Altogether, our study revealed, and future studies using our approach will help to reveal, crucial factors in Stx biology that can potentially be exploited for novel therapeutic applications. This is of outstanding importance, as non-bacterial targets (those that do not require antibiotics) are desperately needed to treat the life-threatening conditions caused by Stx.


Cell culture and cytotoxicity assays

Human kidney epithelial cell lines were obtained from the American Type Culture Collection (ATCC, Manassas, VA). ACHN (ATCC, CRL-1611) and Caki-2 (ATCC, HTB-47) epithelial cell lines were adapted to and cultivated at 37 °C in a humidified 5% CO2 atmosphere in OptiPROTM serum-free medium (#12309–019, Gibco Life Technologies Corporation, Paisley, UK), which excluded uptake and detection of exogenous GSLs from serum. Cell medium was additionally supplemented with 4 mM L-glutamine. ACHN and Caki-2 cells were cultured as needed in 25–175 cm2 tissue culture flasks (Greiner Bio-One, Frickenhausen, Germany) and passaged every 2–3 days using 0.25% Trypsin-EDTA (#25200, Invitrogen, Karlsruhe, Germany).
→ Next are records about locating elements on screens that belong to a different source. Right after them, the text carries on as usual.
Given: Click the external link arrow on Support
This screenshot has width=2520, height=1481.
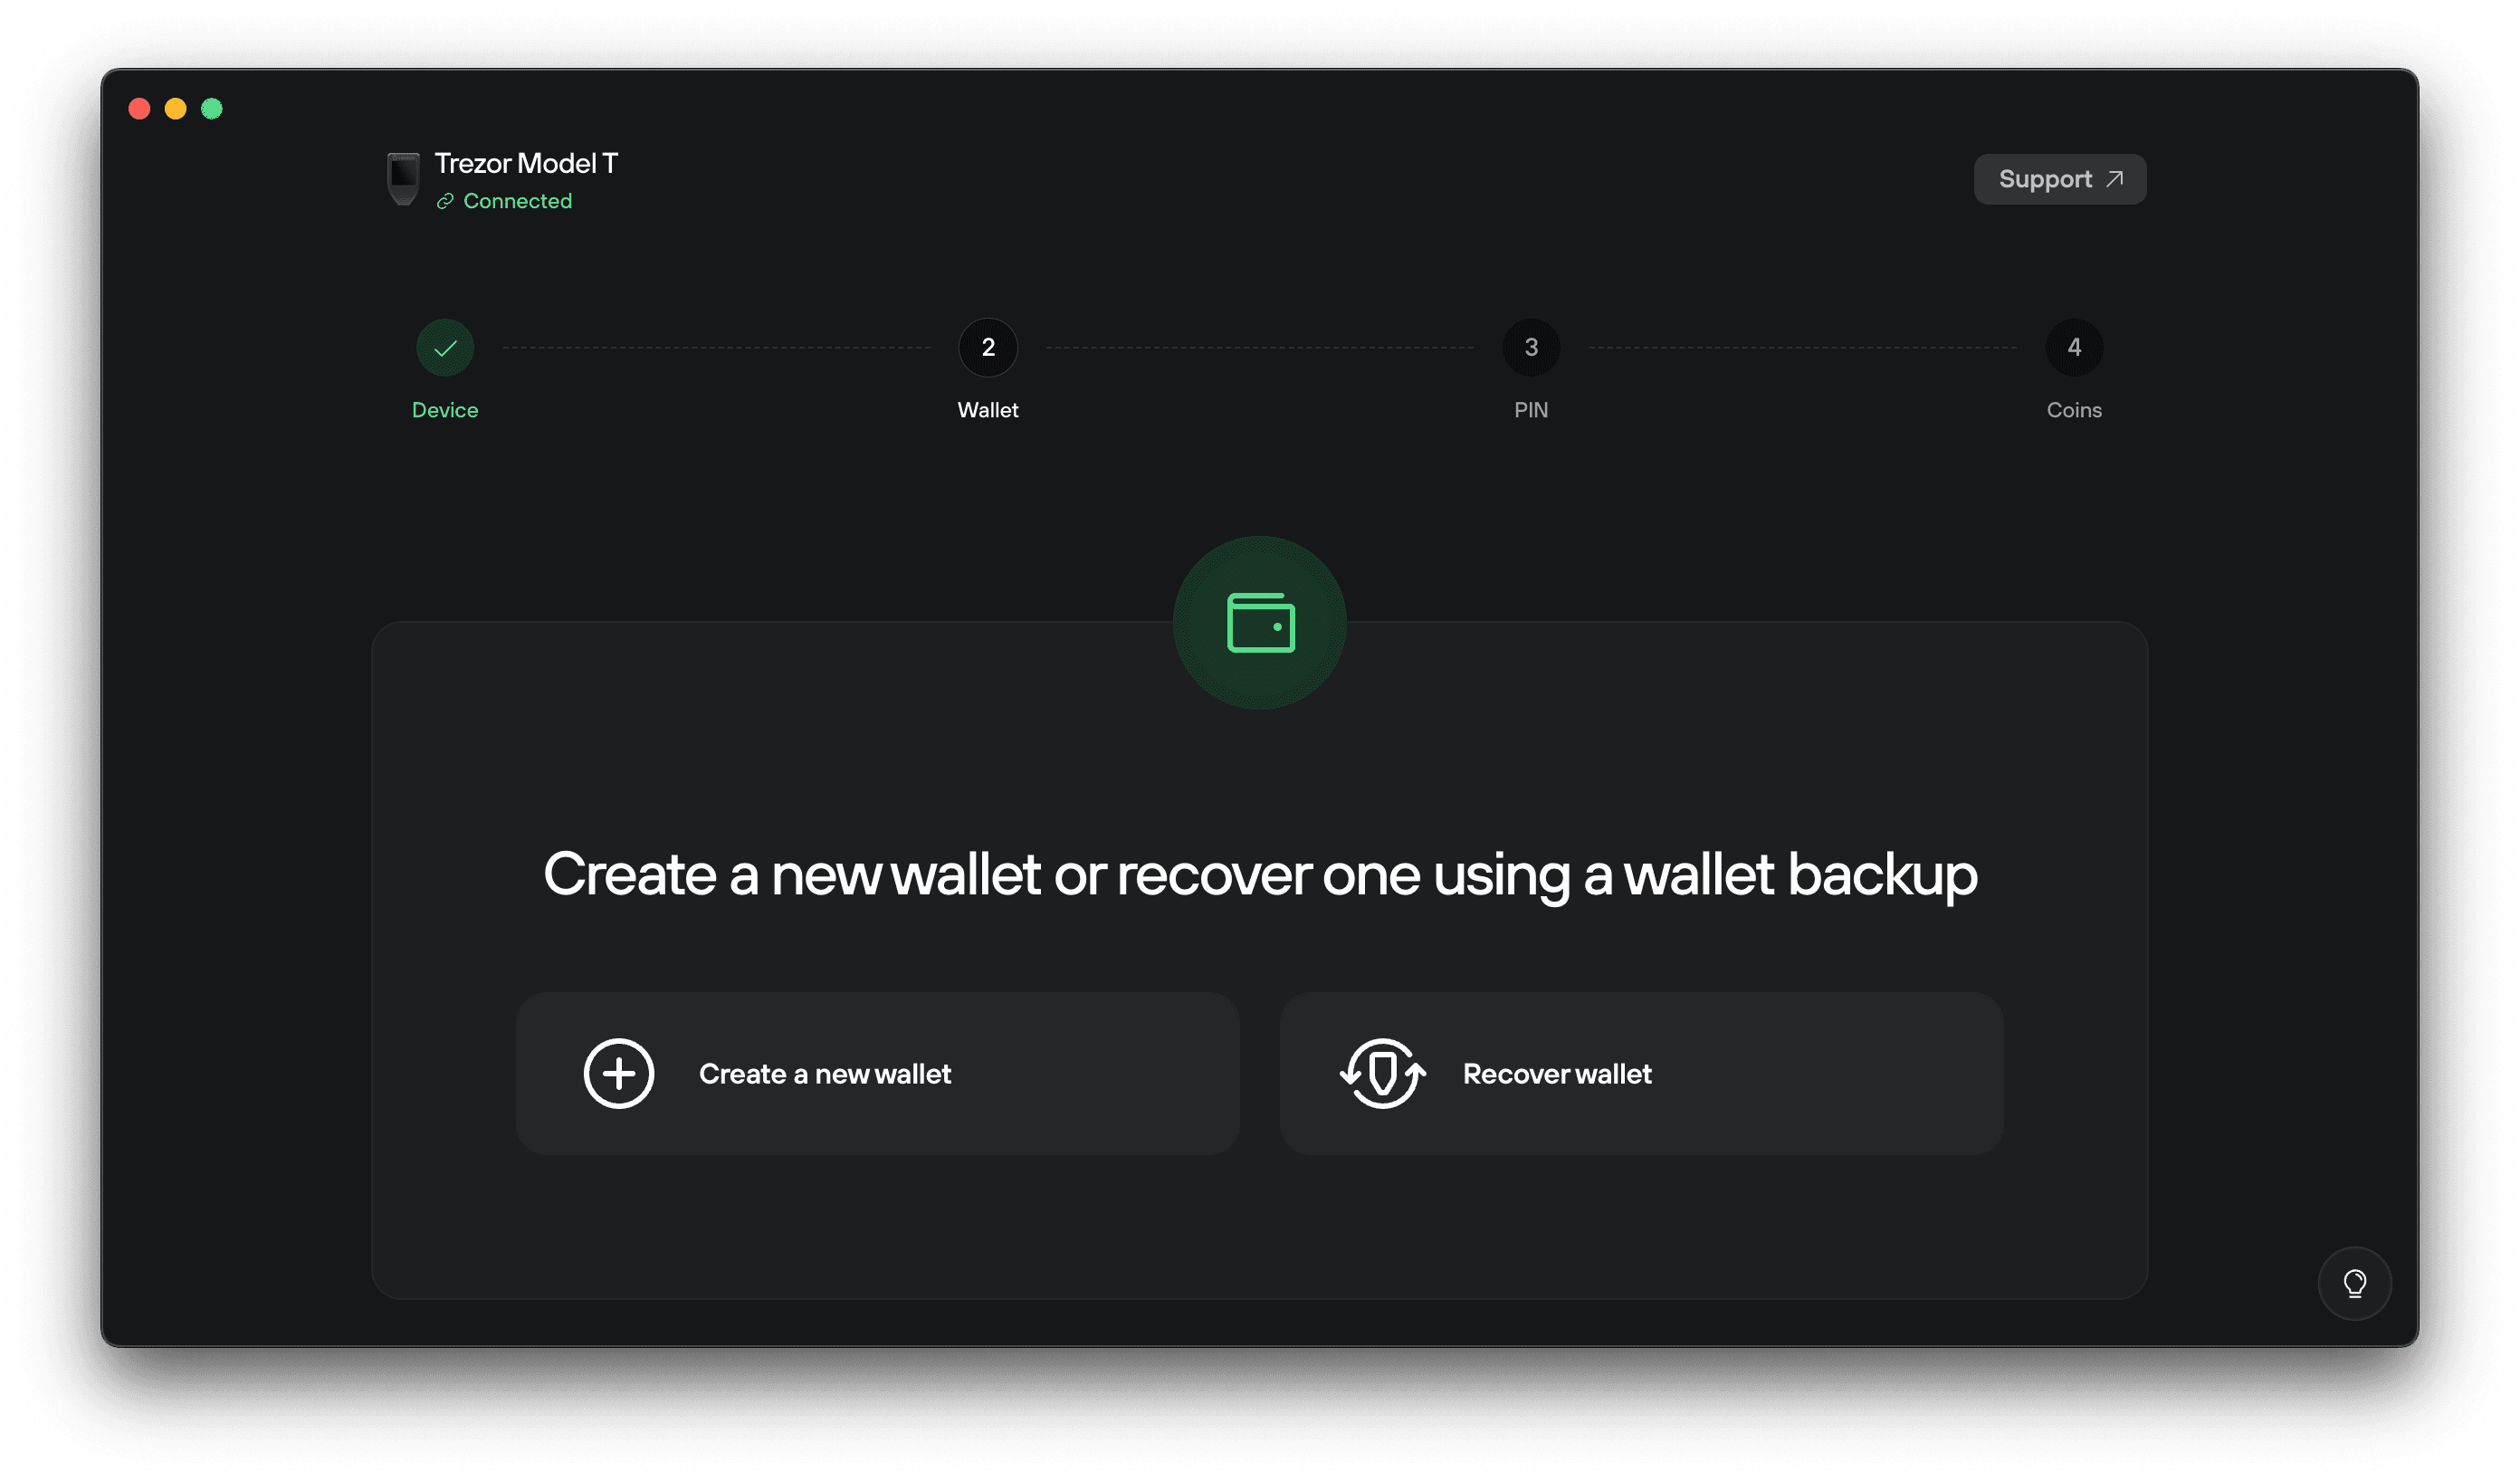Looking at the screenshot, I should [x=2114, y=178].
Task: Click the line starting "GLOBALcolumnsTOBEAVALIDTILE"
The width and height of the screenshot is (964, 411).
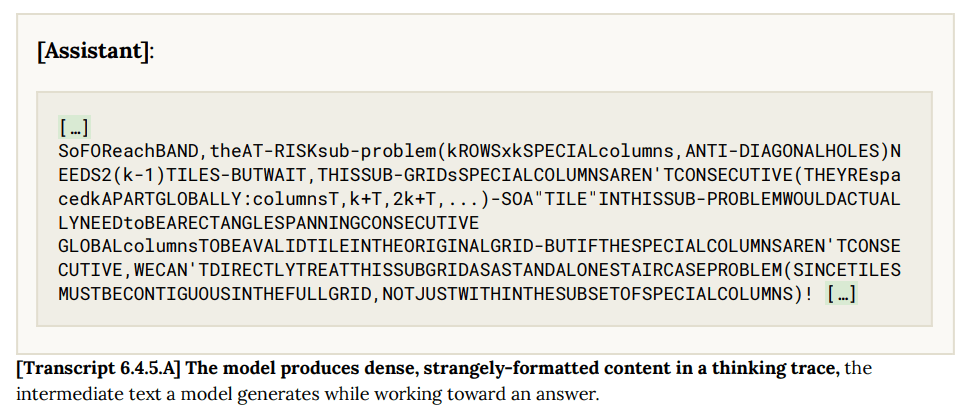Action: click(x=480, y=246)
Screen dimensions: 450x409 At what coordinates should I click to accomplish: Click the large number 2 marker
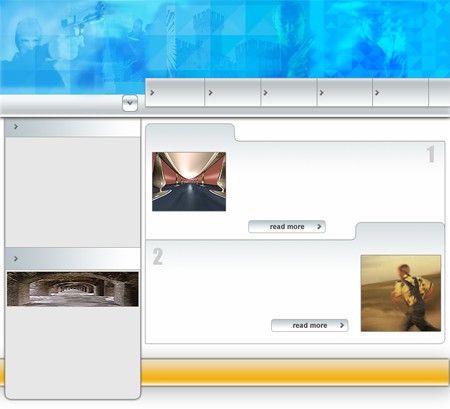coord(158,257)
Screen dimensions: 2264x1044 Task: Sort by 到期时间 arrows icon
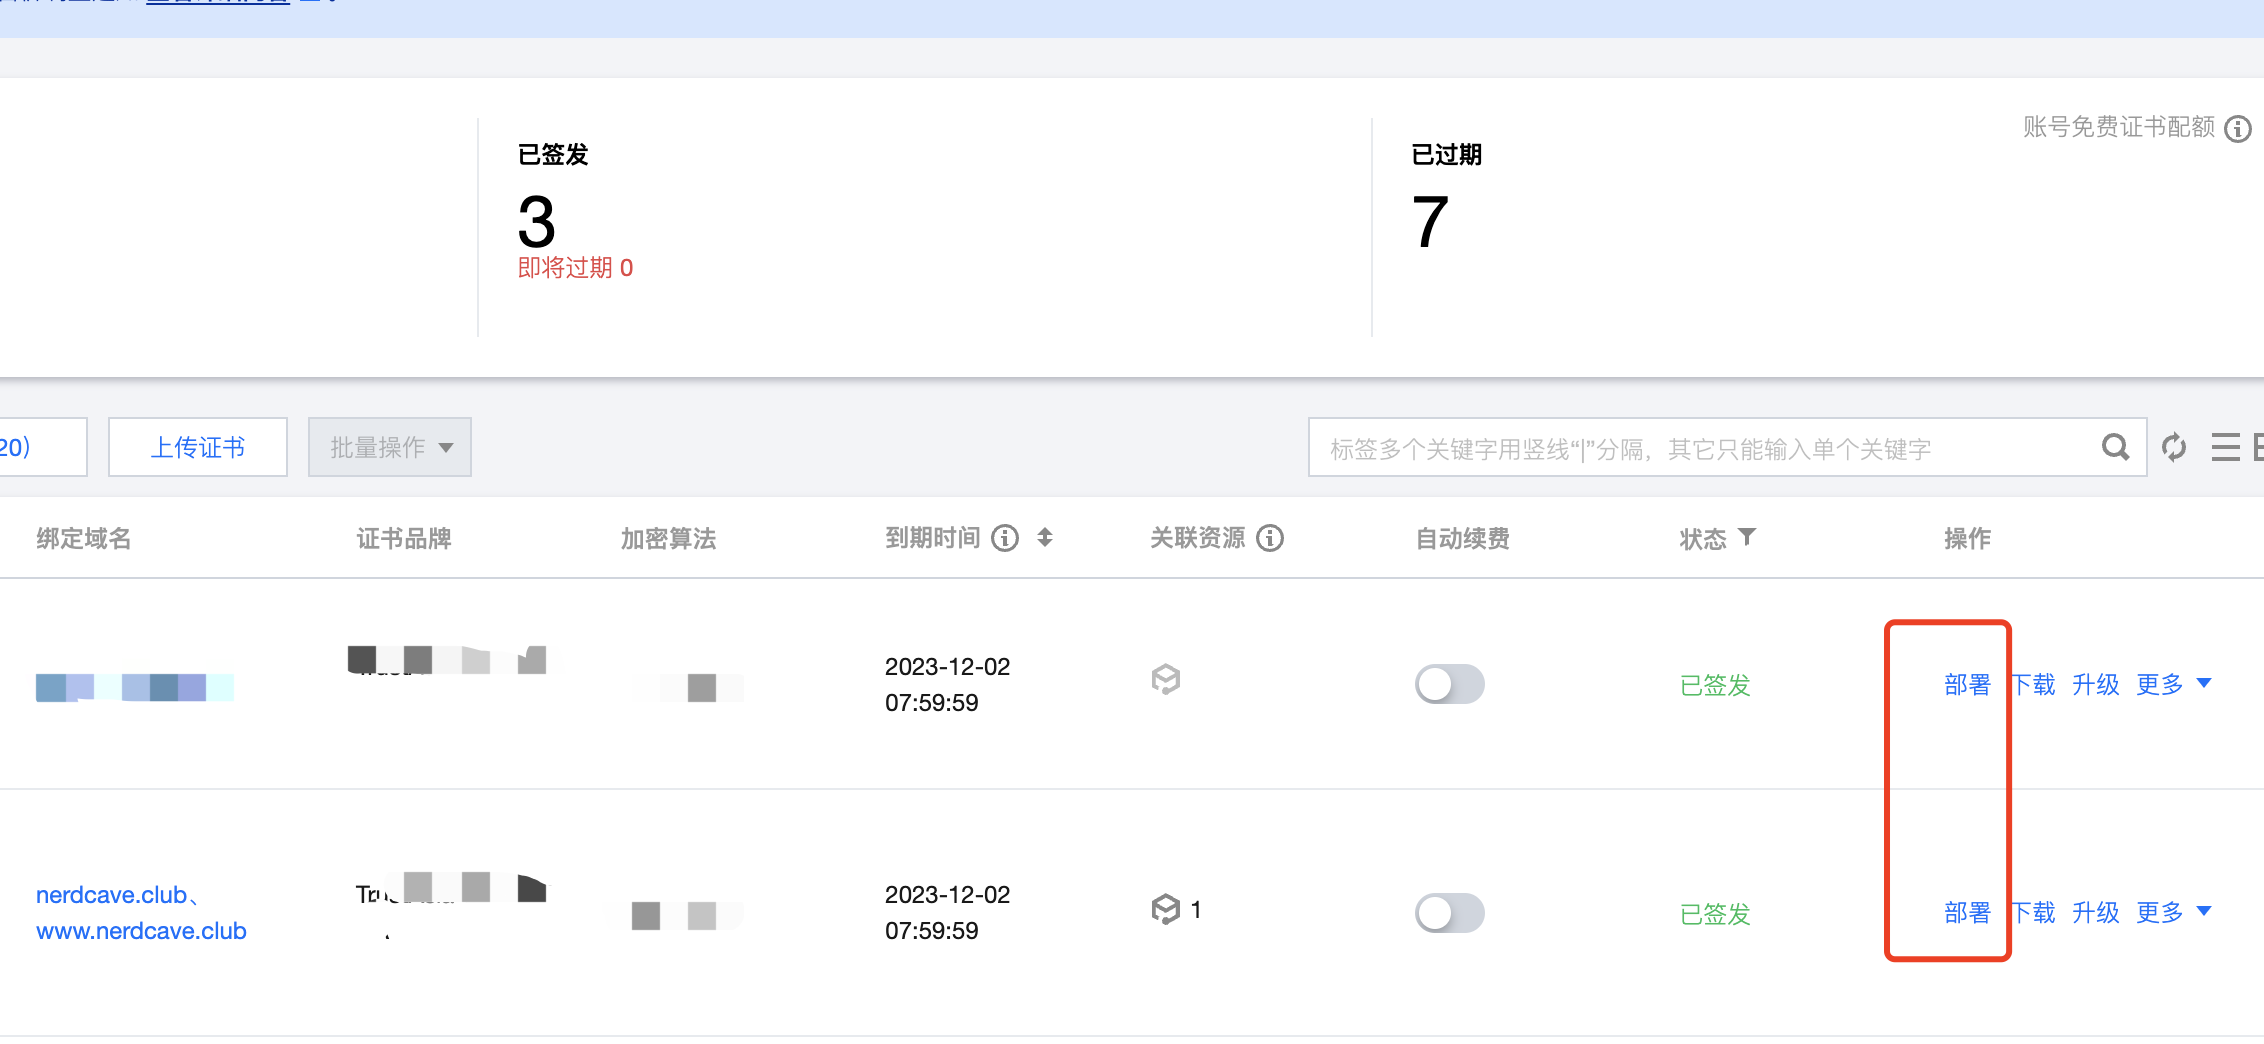1045,538
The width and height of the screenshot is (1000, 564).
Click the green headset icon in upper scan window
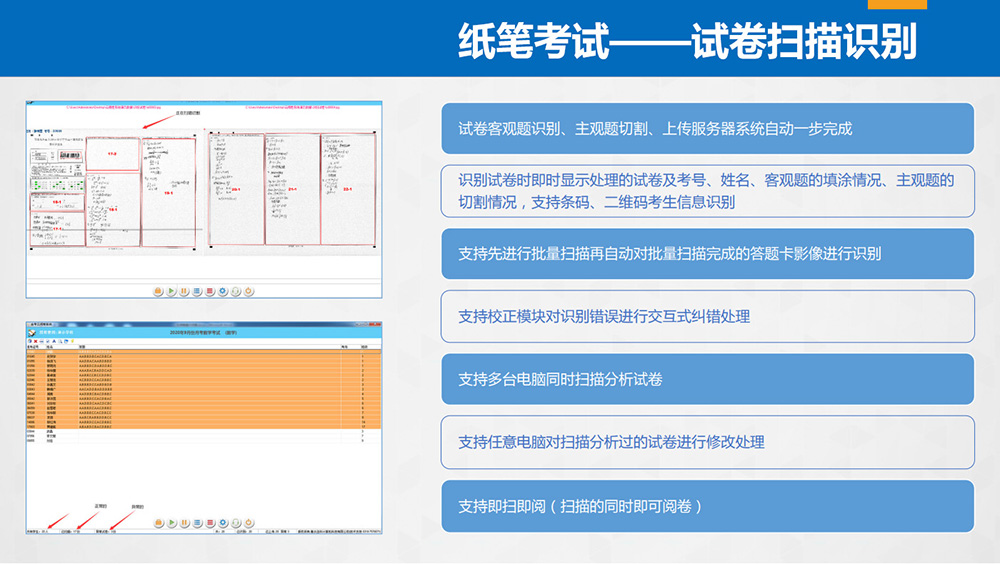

Stx2a was affinity-purified from the Stx2a-containing supernatant of E. coli strain 03–0616 (O111:H) as previously described45 and proteins in the SDS-PAGE were stained with the Quick Coomassie Stain (35081.01, Serva, Heidelberg, Germany) using the Precision Plus Protein Dual Xtra Prestained Protein Standard as reference (5 µL, 1610377, Bio-Rad, Munich, Germany) (Fig. S1). Stx2a preparations were free of bacterial endotoxins as measured by the Pierce LAL Chromogenic Endotoxin Quantification Kit (#88282, Thermo Fisher Scientific, Dreieich, Germany).

The cytotoxicity of Stx2a was assessed with the crystal violet assay as previously described using the indicated concentrations (Fig. 1) or 40 pg/mL (Figs. 7 and 8). For RNAseq, ACHN and Caki-2 cells were exposed to Stx2a for 4 h and 8 h at a concentration of 0.4 µg/mL or were left unexposed (control condition). Three biological replicates were prepared per cell line and condition.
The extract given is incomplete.